Мы танцевали под «Кинг Кримсон» и «Тэн-си-си». Мы млели в темноте под лед-зеппелинскую «Лестницу в небо» и арию Марии Магдалины из «Христа». Мы скакали под «перплов», слейдов и пинков. Иногда мы снисходительно разминались под ABBA и никогда под демократов.
С тех пор мальчики изрядно поглупели, а девочки помолодели, постройнели и посимпатичнели. И все танцевали под Давида из Аукциона. И пел Давид по-русски:
Рыбка плавает в томате,
Рыбке в банке хорошо.
Что же я ядрена матерь,
В жизни места не нашел?
О-о-о-о-о-х-х!
Мы танцевали под музыку тогда, они танцуют под слова сейчас. Впрочем, этим разница и исчерпывалась, механика процесса и его физиологическая подоплека остались те же.

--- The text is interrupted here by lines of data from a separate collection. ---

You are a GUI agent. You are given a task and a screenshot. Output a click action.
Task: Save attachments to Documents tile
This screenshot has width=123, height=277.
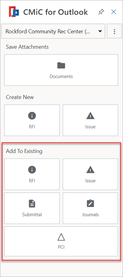[x=61, y=70]
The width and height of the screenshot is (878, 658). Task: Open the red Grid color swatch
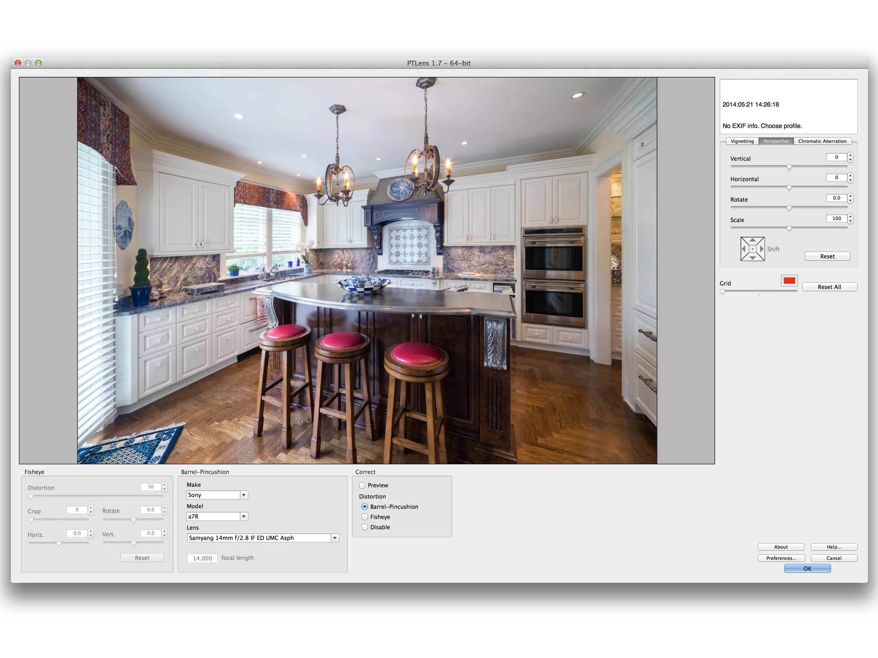coord(789,281)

Попсовый мальчик говорит что-то на ухо колготочной девочке, а рука его будто невзначай соскальзывает с ее плеча на талию и еще ниже. Девочка запрокидывает голову, хохочет, эволюций руки решительно не замечая. Игра, правила которой известны всем.
— A вот этого не на… — проговорил я и осекся, подумав: «Собственно, почему бы и нет?»
За пухлыми губками оказались острые зубки и шустрый язычок. Не скажу, что было неприятно. Смущали лишь фиолетовые кинжалы у горла на затылке. Сердчишко колотилось. Теперь не я танцевал, меня танцевали.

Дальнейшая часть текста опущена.